- Born: 1872 Birmingham, United Kingdom
- Died: 1955 (aged 82–83)
- Education: Royal College of Art
- Occupations: Principal of the Mayo School of Arts Curator of the Lahore Museum Principal of the Government School of Art in Kolkata Secretary and curator of the Victoria and Albert Museum

= Percy Brown (art historian) =

British scholar (1872–1955)

Percy Brown (1872–1955) was a renowned British scholar, artist, art critic, historian and archaeologist, well known as an author on Indian architecture and art, especially for his studies on Greco-Bactrian art.

==Life and career==
Brown was born in Birmingham in 1872. He began his studies at a local art school and then studied at the Royal College of Art, where he graduated in 1898.
He was part of the Indian Education Service for 28 years, from 1899 until 1927.
He became principal of the Mayo School of Arts (today the National College of Arts) in Lahore and curator of the Lahore Museum. In 1909, he left Lahore to be succeeded in the position of principal of the Mayo School of Arts by Ram Singh, who held this post until 1913. The same year, he became the principal of the Government School of Art in Kolkata. He retired in 1927 and became secretary and curator of the Victoria Memorial Hall in Kolkata. He held the post until 1947 after which he spent his remaining days in Srinagar.

==Notable works==
Brown was one of the first writers to have concentrated exclusively on Indian and Buddhist architecture.
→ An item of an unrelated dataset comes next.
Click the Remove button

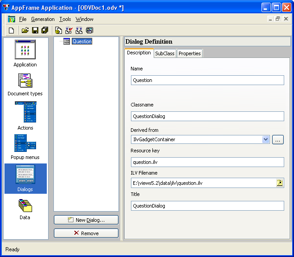click(86, 233)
He wrote several important books on architecture and art, including the two-volume Indian Architecture (Volume I: Buddhist and Hindu Periods and Volume II: Islamic Period) in 1940. Other notable works of his include A descriptive guide to the Department of archaeology & antiquities (1908), Picturesque Nepal (1912),
Indian painting (1918), and Tours in Sikhim and the Darjeeling District (1922).